4952(F): Parts of a rule have been ignored because its minor version number was not recognized by Windows Firewall. The other parts of the rule will be enforced.

When you create or edit a Windows Firewall rule, the settings that you can include depend upon the version of Windows you use when creating the rule. As new settings are added to later versions of Windows or to service packs for existing versions of Windows, the version number of the rules processing engine is updated, and that version number is stamped into rules that are created by using that version of Windows. For example, Windows Vista produces firewall rules that are stamped with version "v2.0". Future versions of Windows might use "v2.1", or "v3.0" to indicate, respectively, minor or major changes and additions.

If you create a firewall rule on a newer version of Windows that references firewall settings that are not available on earlier versions of Windows, and then try to deploy that rule to computers running the earlier version of Windows, the firewall engine produces this error to indicate that it cannot process the rule.

The only solution is to remove the incompatible rule, and then deploy a compatible rule.

There is no example of this event in this document.

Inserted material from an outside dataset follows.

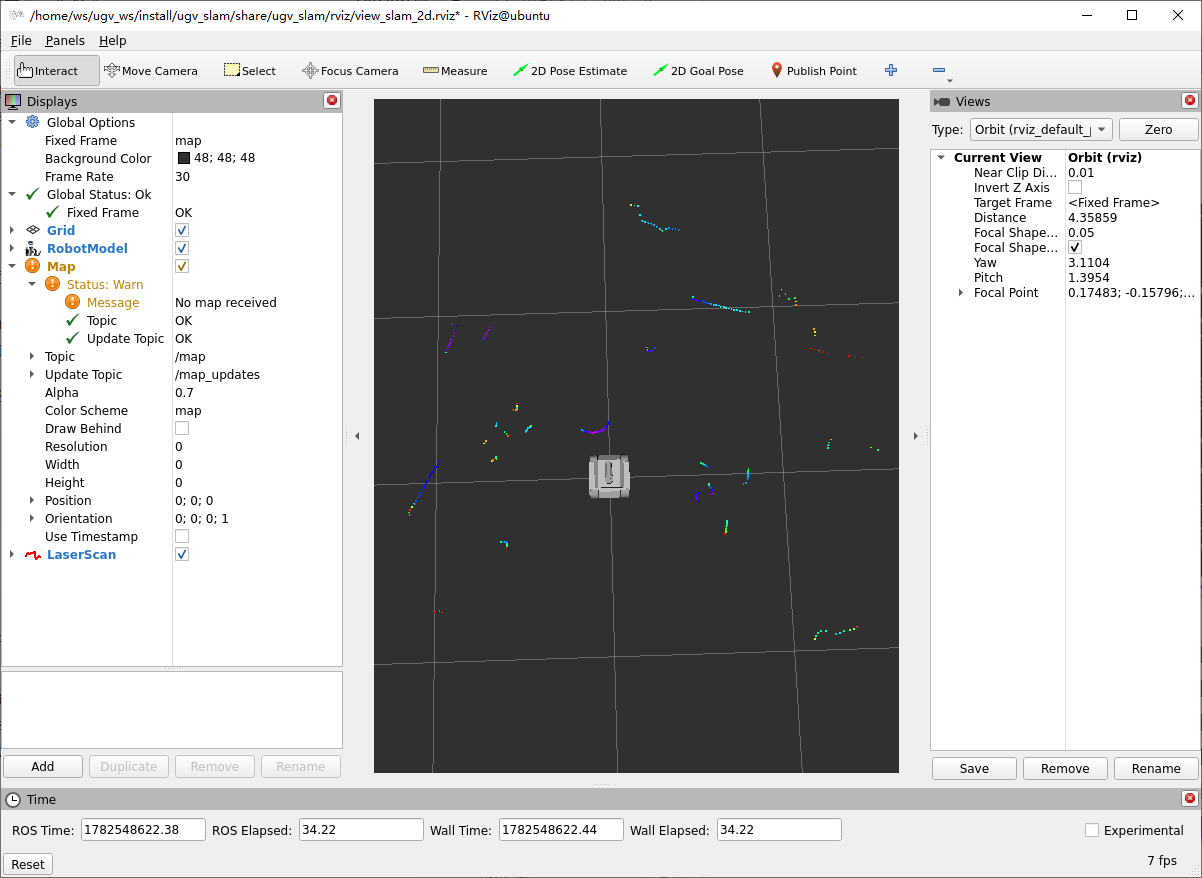Toggle the LaserScan display checkbox
The height and width of the screenshot is (878, 1202).
point(182,554)
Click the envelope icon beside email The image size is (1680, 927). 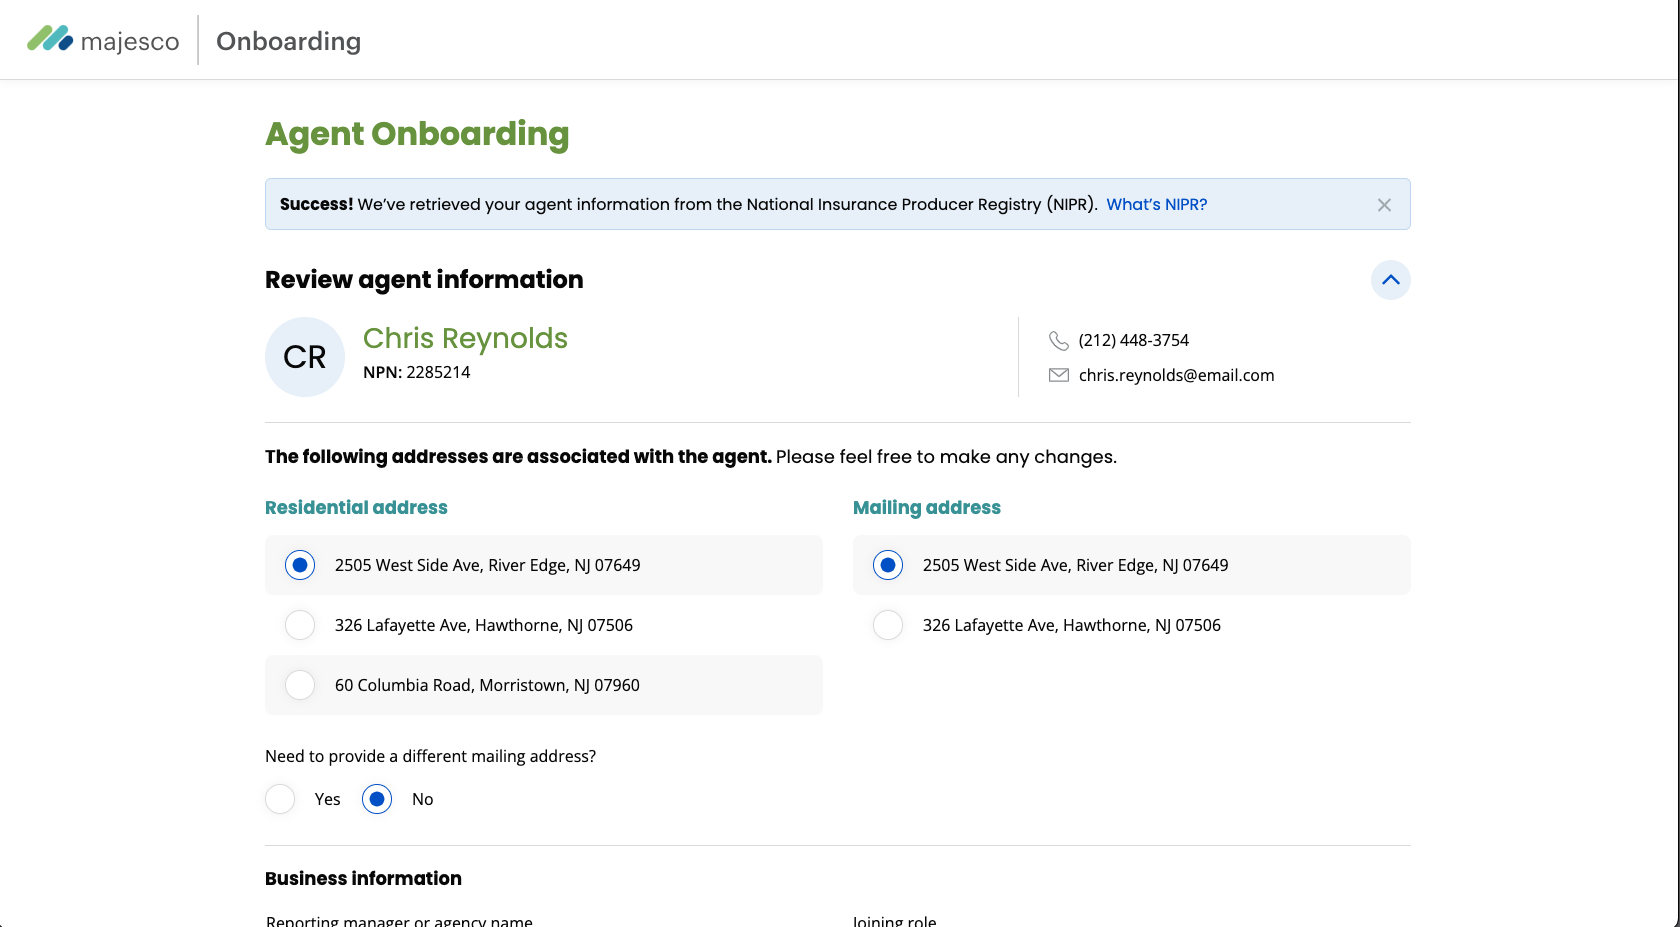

Subcategory: Audit MPSSVC Rule-Level Policy Change

Event Schema:

Parts of a rule have been ignored because its minor version number was not recognized by Windows Firewall. The other parts of the rule will be enforced.

%t

Profile:%t%1

Partially Ignored Rule:

%tID:%t%2

%tName:%t%3

Required Server Roles: None.

Minimum OS Version: Windows Server 2008, Windows Vista.

Event Versions: 0.

Security Monitoring Recommendations

• This event can be a sign of software issues, Windows Firewall registry errors or corruption, or Group Policy setting misconfigurations. We recommend monitoring this event and investigating the reason for the condition. Typically this event indicates configuration issues, not security issues.